El Auditorio Telmex se prepara para una velada que promete ser un nudo en la garganta y una caricia al alma. Este próximo 26 de abril, Ricardo Montaner regresa a la Perla Tapatía con su gira “Te Echo de Menos”, un despliegue de nostalgia y maestría vocal que, según los rumores de pasillo y su propio tono confesional en redes, se siente más como una despedida definitiva que como un simple hasta luego. Tras más de cuatro décadas dictando las reglas del romanticismo en español, el venezolano llega a una Guadalajara que lo ha adoptado como propio, listo para demostrar que, aunque el tiempo pase, su voz sigue siendo el refugio estándar para los corazones rotos.

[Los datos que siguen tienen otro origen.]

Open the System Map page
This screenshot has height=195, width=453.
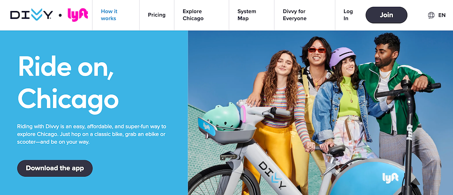pyautogui.click(x=247, y=15)
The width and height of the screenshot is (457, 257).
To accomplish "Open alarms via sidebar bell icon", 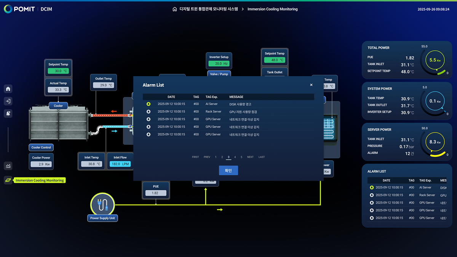I will click(x=8, y=113).
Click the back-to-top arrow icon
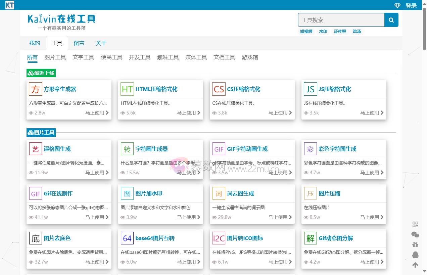 pyautogui.click(x=415, y=265)
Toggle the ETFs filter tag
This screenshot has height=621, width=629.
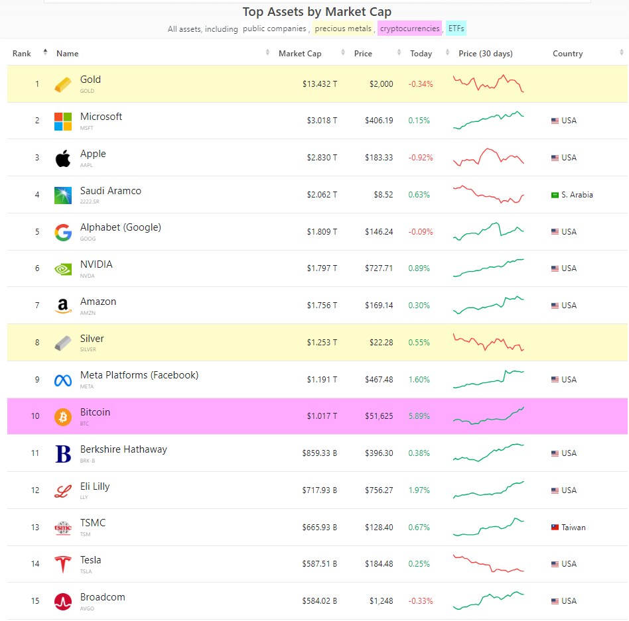tap(456, 28)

La producción de este 2026 no escatima en simbolismos; es un recorrido cronológico que nos lleva desde la frescura de “Tan enamorados” hasta la profundidad espiritual de sus composiciones más recientes. No es solo un concierto, es una cátedra de cómo envejecer con dignidad sobre el escenario, manteniendo esa conexión casi mística con un público que hoy abarca tres generaciones. Ver a Montaner en vivo este año es entender que el pop romántico no ha muerto, simplemente ha encontrado en él a su último gran guardián, uno que sabe que para hacer vibrar al Telmex no se necesitan pirotecnias, sino esa honestidad brutal que solo se adquiere cuando ya no se tiene nada que demostrar.

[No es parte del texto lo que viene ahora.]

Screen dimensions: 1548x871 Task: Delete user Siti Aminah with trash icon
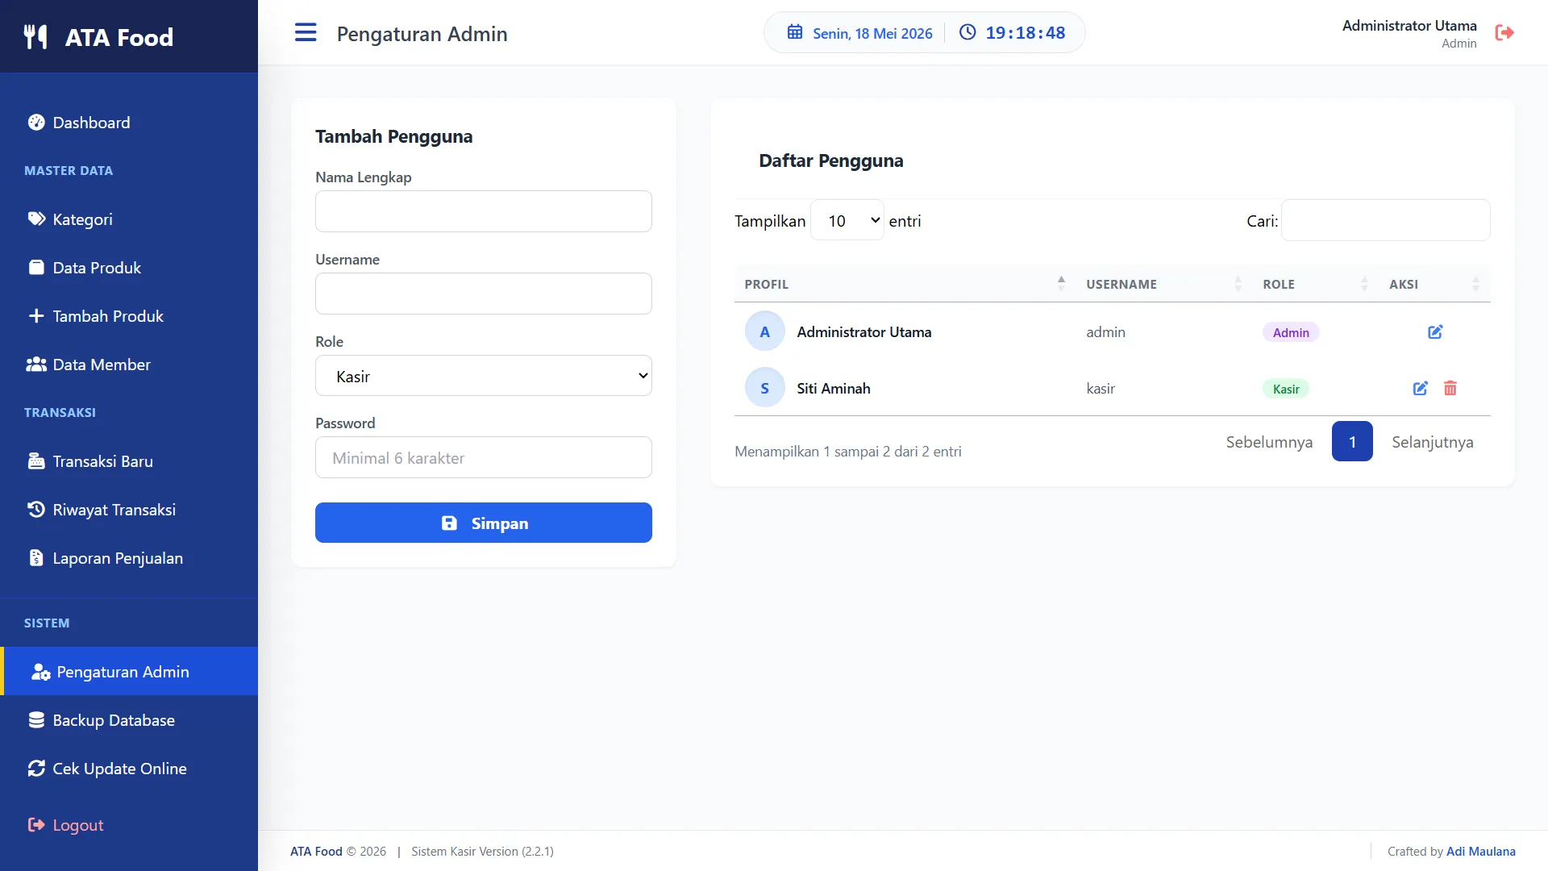pyautogui.click(x=1450, y=389)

Si usted es de los que aún guarda un casete o simplemente busca entender por qué sus padres se emocionan con “La cima del cielo”, esta es la cita obligada de la temporada. Guadalajara será testigo de un artista que, a diferencia de muchos contemporáneos, no pelea contra el reloj, sino que lo abraza para regalarnos una última noche de bohemia compartida. La preventa voló, y no es para menos: estamos ante el posible cierre de un capítulo dorado en la historia de la música latina. Nadie querrá decir que se lo contaron; todos querremos decir que, por última vez, estuvimos ahí.